SOURCE DATA:
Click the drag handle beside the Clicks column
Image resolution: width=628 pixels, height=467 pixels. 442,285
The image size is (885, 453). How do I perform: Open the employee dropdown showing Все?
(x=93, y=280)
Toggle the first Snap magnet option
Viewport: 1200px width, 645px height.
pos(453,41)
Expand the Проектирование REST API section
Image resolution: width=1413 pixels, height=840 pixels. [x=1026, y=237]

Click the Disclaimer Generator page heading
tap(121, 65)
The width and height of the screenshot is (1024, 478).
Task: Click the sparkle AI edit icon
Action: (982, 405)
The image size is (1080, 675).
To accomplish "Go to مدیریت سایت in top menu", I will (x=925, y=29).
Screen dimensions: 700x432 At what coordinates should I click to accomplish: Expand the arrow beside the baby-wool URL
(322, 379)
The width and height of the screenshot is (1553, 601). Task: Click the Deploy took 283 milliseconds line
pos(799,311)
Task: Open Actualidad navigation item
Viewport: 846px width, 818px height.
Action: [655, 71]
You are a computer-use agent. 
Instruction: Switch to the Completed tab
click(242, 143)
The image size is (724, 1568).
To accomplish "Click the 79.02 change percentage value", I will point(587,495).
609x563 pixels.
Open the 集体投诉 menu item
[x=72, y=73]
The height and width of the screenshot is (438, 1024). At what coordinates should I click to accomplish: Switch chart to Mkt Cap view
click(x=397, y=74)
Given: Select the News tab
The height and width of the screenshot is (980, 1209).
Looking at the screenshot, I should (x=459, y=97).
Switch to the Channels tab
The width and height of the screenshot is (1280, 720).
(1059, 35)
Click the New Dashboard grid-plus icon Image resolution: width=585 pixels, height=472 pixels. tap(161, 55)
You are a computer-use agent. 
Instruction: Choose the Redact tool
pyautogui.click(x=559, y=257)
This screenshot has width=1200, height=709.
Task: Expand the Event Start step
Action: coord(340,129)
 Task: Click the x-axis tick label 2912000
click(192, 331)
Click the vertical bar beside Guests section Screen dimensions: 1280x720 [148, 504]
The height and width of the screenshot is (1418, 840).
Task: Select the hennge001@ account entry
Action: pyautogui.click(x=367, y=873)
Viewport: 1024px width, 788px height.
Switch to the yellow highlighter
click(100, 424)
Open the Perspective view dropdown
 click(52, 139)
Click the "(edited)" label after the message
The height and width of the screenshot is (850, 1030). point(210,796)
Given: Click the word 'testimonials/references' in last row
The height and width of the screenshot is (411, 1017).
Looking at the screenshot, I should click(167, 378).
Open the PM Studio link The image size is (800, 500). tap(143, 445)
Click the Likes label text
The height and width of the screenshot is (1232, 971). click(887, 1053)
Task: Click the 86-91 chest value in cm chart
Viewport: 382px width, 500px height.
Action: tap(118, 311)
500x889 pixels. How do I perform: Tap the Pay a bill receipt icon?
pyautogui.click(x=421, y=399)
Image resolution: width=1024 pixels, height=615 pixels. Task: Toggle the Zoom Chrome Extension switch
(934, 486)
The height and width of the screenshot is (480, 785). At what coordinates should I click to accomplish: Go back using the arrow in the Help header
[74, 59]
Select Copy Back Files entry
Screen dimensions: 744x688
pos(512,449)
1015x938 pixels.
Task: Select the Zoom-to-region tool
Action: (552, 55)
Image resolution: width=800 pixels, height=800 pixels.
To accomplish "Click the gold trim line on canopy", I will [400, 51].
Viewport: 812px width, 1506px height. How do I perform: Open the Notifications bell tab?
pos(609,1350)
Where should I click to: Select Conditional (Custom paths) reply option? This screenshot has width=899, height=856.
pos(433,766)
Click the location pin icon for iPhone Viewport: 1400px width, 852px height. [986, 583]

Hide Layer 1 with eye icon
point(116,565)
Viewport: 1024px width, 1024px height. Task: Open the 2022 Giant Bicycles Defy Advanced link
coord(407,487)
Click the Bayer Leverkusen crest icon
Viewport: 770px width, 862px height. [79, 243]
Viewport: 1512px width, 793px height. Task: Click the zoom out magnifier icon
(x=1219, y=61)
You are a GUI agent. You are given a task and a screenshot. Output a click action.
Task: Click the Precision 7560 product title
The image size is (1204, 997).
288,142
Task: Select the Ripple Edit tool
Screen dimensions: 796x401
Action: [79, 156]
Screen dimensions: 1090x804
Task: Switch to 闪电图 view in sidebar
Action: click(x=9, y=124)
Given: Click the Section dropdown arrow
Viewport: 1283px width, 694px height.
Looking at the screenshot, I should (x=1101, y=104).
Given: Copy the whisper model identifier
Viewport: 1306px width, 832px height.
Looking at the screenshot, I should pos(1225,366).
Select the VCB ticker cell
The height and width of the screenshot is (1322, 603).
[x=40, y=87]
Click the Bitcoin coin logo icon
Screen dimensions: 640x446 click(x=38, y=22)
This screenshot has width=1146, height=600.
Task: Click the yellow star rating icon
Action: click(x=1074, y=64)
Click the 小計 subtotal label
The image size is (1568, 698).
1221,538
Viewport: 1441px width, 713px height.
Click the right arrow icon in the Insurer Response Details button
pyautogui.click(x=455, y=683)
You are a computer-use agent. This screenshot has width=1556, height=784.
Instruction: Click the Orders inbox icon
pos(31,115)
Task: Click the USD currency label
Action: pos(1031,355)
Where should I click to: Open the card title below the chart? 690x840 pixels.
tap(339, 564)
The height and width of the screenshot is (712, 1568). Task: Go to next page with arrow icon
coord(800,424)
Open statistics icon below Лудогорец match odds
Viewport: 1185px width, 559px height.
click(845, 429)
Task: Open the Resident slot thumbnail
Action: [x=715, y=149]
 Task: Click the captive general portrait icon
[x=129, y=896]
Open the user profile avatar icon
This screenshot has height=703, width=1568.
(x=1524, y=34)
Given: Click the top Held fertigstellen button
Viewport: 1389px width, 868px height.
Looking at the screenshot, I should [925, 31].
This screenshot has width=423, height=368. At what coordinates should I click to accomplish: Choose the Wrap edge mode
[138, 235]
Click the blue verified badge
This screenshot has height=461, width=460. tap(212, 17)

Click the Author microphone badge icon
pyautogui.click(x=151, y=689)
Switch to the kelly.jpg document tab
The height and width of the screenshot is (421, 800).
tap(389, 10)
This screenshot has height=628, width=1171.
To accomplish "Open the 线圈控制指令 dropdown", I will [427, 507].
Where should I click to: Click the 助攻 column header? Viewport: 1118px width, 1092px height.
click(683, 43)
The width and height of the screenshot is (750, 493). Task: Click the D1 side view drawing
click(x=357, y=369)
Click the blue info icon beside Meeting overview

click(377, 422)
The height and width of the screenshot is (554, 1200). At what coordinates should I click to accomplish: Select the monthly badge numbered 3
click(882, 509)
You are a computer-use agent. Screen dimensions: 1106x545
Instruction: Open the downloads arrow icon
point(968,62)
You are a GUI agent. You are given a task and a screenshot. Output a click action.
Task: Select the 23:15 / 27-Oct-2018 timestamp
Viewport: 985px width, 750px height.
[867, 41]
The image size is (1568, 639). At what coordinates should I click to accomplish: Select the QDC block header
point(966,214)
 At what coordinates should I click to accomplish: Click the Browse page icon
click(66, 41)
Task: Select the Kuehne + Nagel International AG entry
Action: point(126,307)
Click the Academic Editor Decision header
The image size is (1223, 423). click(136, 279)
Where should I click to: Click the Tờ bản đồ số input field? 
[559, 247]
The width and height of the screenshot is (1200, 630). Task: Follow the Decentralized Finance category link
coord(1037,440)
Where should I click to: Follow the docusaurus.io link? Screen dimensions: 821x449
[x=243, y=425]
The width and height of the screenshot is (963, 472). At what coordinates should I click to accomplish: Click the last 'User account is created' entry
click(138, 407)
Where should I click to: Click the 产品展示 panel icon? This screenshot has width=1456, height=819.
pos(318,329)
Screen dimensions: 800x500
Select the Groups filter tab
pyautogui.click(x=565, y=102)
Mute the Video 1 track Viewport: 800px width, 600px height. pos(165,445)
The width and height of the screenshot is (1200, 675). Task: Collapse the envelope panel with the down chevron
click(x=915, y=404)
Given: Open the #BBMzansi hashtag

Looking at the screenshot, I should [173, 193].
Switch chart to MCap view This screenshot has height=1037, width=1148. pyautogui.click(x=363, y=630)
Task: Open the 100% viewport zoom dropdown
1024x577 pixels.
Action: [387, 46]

YOUR OBJECTIVE:
Within the records above, each line containing "computer" is to be returned.

COMPLETED EXERCISE:
You are a computer-use agent. 
You are a computer-use agent. 
You are a computer-use agent. This screenshot has width=1556, height=784.
You are a computer-use agent. Screen dimensions: 1106x545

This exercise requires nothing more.